Pixel coordinate grounding data:
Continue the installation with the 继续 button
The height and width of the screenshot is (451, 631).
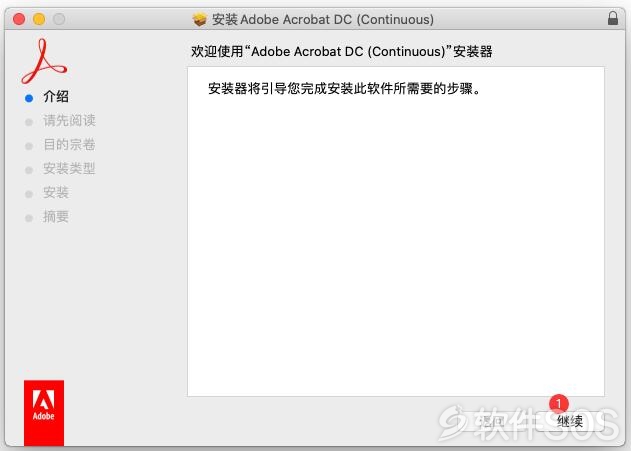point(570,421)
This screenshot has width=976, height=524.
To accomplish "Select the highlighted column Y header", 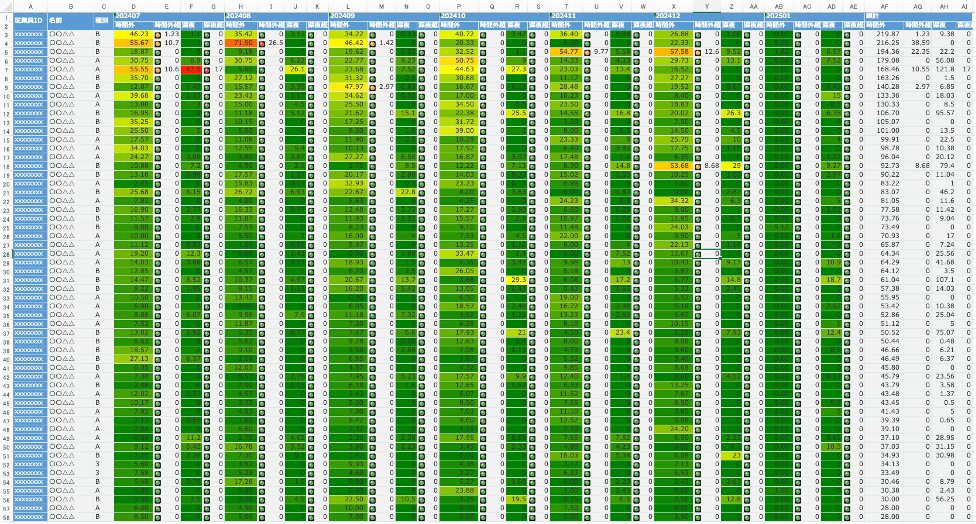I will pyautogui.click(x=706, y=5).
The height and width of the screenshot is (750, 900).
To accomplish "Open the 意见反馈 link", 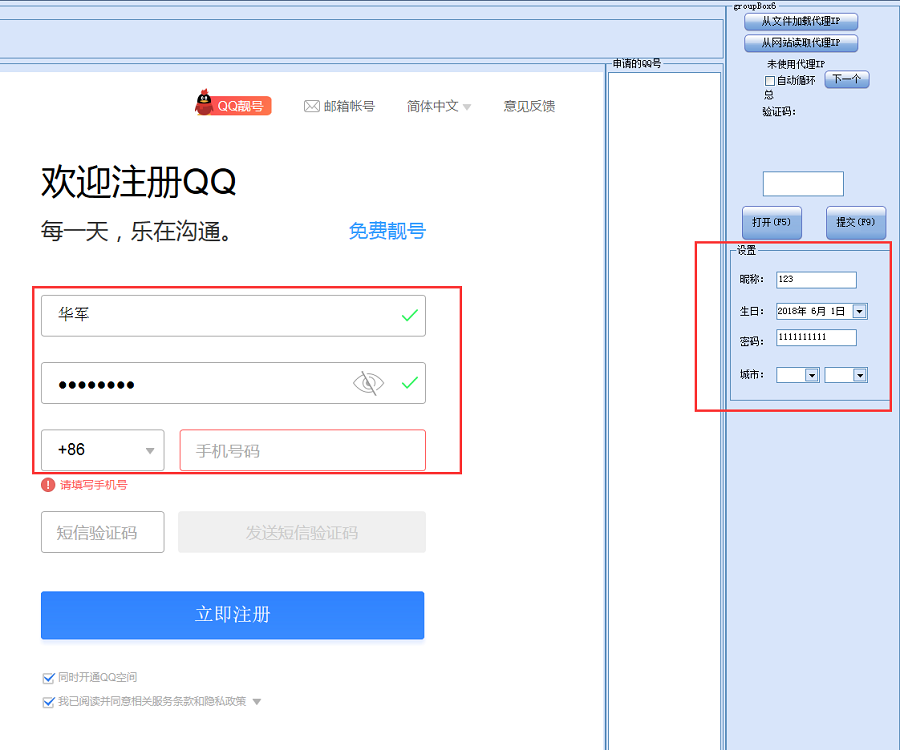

Task details
Copy out exactly the lines that begin at the line with "The height and width of the screenshot is (750, 900)." and end at the final line of the entries above. Leave out the pictures.

Solution to the problem
The height and width of the screenshot is (750, 900).
To accomplish "Open the 意见反馈 link", 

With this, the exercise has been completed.